Understanding PagerDuty On-Call
PagerDuty is a popular incident management platform that provides robust on-call scheduling, alerting, and escalation capabilities. This document explains the key components of PagerDuty's on-call system—services, escalation policies, schedules, and integrations—in a simple and clear way.
Key Components of PagerDuty On-Call
PagerDuty's on-call system relies on four main components: services, escalation policies, schedules, and integrations. Let's explore each one in detail.
1. Services
Services in PagerDuty represent the applications, components, or systems that you monitor. Each service:
- Has a unique name and description
- Is associated with an escalation policy
- Can be integrated with monitoring tools
- Contains a set of alert/incident settings
When an incident is triggered, it's associated with a specific service, which determines how the incident is handled and who is notified.
Example: A "Payment Processing API" service might be set up to:
- Alert the backend team when it experiences errors
- Have high urgency for all incidents
- Auto-resolve incidents after 24 hours if fixed
2. Escalation Policies
Escalation policies define who gets notified about an incident and in what order. They ensure that incidents are addressed even if the first responder isn't available.
An escalation policy typically includes:
- One or more escalation levels with designated responders
- Time delays between escalation levels
- Options to repeat the escalation process if no one responds
Example: For the "Payment API" service, an escalation policy might:
- Level 1: Notify the on-call engineer on the primary schedule
- Level 2: If no response in 15 minutes, notify the secondary on-call engineer
- Level 3: If still no response in 10 minutes, notify the engineering manager
3. Schedules
Schedules determine who is on-call at any given time. They allow teams to:
- Define rotation patterns (daily, weekly, custom)
- Set up multiple layers of coverage
- Handle time zone differences
- Plan for holidays and time off
PagerDuty's schedules are highly flexible and can accommodate complex team structures and rotation patterns.
Example: A "Backend Team Primary" schedule might rotate three engineers weekly, with handoffs occurring every Monday at 9 AM local time. A separate "Backend Team Secondary" schedule might rotate a different group of engineers as backup.
4. Integrations
Integrations connect PagerDuty to your monitoring tools, allowing alerts to be automatically converted into PagerDuty incidents. PagerDuty offers hundreds of integrations with popular monitoring systems.
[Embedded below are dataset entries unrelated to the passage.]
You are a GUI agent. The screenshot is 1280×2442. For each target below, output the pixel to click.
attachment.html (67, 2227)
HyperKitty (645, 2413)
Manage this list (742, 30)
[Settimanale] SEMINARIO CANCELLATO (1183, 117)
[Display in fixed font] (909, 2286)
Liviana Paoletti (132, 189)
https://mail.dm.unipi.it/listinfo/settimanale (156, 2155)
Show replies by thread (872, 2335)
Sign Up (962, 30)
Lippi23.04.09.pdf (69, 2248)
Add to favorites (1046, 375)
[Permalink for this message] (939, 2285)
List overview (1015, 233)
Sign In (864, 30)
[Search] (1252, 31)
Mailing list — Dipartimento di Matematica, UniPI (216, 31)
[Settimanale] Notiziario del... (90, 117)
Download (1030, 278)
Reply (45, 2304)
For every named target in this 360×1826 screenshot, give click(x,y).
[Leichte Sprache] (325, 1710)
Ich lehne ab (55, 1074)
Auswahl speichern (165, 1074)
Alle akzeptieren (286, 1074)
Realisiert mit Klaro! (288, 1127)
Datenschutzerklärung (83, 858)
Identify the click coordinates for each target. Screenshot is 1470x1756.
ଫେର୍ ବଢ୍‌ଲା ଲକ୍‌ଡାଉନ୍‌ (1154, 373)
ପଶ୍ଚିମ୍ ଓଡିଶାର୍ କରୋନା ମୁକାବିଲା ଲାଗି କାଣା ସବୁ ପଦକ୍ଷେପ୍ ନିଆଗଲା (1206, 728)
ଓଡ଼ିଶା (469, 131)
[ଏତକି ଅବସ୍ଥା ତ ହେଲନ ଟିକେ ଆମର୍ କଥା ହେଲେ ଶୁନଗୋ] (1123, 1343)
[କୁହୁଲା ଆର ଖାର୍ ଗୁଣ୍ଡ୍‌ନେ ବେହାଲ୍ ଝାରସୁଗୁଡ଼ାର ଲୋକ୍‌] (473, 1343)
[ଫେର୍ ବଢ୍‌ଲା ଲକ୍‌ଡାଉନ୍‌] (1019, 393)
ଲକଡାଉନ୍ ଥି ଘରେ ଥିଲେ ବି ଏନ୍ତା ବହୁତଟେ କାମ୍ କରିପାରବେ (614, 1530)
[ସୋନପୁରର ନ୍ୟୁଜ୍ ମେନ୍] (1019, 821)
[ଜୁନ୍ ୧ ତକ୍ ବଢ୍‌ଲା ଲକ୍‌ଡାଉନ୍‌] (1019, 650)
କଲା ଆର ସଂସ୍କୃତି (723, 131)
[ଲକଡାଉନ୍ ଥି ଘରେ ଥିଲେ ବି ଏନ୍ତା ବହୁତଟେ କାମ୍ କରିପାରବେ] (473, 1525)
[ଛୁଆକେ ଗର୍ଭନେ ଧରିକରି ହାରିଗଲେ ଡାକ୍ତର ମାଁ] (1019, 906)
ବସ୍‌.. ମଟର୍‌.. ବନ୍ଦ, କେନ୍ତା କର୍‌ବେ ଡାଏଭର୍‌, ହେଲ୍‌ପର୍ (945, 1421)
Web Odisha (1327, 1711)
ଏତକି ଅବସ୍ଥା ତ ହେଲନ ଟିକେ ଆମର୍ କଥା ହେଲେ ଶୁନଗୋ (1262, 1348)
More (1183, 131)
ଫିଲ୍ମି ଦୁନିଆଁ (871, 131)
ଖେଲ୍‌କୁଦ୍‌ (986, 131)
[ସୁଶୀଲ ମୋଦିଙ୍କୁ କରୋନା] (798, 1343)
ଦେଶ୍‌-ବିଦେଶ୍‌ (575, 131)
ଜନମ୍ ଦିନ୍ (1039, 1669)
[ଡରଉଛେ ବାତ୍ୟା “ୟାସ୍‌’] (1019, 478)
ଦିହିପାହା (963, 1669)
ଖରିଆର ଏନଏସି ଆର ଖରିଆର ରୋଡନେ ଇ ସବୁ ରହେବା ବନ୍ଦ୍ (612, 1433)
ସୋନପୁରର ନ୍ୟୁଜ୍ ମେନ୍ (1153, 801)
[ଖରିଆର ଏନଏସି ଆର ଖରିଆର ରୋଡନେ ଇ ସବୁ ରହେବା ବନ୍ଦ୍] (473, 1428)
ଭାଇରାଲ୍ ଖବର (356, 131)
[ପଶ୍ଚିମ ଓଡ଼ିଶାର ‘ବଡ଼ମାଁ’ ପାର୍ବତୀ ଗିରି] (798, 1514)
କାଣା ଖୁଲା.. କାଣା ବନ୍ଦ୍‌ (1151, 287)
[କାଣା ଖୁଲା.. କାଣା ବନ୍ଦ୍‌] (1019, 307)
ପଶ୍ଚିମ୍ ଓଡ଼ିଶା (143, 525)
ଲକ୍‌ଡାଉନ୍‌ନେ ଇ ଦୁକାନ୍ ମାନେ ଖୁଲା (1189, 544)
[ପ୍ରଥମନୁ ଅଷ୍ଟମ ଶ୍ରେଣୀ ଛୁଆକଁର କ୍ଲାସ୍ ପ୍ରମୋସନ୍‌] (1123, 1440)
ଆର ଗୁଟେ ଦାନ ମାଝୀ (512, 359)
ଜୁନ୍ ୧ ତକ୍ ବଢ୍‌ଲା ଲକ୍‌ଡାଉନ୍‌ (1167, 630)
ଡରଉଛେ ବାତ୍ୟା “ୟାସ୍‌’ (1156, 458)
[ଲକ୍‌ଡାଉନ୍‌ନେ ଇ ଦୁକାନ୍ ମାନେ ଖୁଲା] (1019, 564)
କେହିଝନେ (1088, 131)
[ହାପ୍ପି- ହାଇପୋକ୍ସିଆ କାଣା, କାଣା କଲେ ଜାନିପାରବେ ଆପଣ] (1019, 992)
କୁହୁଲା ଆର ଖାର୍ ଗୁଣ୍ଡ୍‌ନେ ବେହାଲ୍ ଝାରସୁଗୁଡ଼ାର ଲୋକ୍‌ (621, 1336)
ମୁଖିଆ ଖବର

For custom systems or tools without direct integrations, PagerDuty provides:
- Events API (V2) - A simple API for sending alerts to PagerDuty
- Webhooks - For receiving data about PagerDuty incidents in your other systems
Example: A company might integrate:
- Prometheus Alert Manager with their "Infrastructure" service
- Application error tracking with their "Application Errors" service
- Custom business logic monitors with their "Business Metrics" service
The PagerDuty Incident Lifecycle
When an incident is created in PagerDuty:
- Trigger: An alert comes in from an integrated monitoring system or API call
- Notification: PagerDuty notifies the appropriate on-call person based on the escalation policy
- Acknowledgment: The responder acknowledges the incident, letting others know they're working on it
- Resolution: After fixing the issue, the responder resolves the incident
- Post-Mortem: Teams can analyze what happened and how to prevent similar issues
This structured approach ensures that incidents are handled efficiently and consistently.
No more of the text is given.